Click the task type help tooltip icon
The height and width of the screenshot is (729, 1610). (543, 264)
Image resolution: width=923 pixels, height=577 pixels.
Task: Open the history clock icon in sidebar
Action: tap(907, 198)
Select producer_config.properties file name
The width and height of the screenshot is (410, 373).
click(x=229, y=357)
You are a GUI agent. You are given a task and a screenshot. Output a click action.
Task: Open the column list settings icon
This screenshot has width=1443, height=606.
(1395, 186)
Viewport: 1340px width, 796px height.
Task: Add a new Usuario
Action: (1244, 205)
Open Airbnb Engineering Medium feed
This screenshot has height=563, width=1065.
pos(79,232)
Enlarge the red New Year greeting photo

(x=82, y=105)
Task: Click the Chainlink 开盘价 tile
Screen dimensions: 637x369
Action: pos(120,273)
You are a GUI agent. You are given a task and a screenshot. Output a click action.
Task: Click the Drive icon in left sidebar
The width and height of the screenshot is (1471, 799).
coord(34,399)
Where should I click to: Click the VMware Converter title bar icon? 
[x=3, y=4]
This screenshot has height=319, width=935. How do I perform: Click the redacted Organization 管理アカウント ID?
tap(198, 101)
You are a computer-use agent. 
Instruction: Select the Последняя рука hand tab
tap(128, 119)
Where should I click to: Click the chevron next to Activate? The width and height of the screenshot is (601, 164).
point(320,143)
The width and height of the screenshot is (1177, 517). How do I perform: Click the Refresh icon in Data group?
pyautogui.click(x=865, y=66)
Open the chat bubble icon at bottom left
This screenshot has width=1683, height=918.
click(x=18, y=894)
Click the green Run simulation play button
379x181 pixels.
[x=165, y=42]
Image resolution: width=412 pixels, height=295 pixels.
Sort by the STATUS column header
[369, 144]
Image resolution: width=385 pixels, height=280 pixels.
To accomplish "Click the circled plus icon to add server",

☆ ☆ ☆ ☆ ☆ ☆ ☆

Task description. Identify each line in the material above that contains the string "pixels" and copy those lines in full. Letter case counts.

Response to this exercise.
Image resolution: width=923 pixels, height=577 pixels.
379x181 pixels.
Image resolution: width=412 pixels, height=295 pixels.
Image resolution: width=385 pixels, height=280 pixels.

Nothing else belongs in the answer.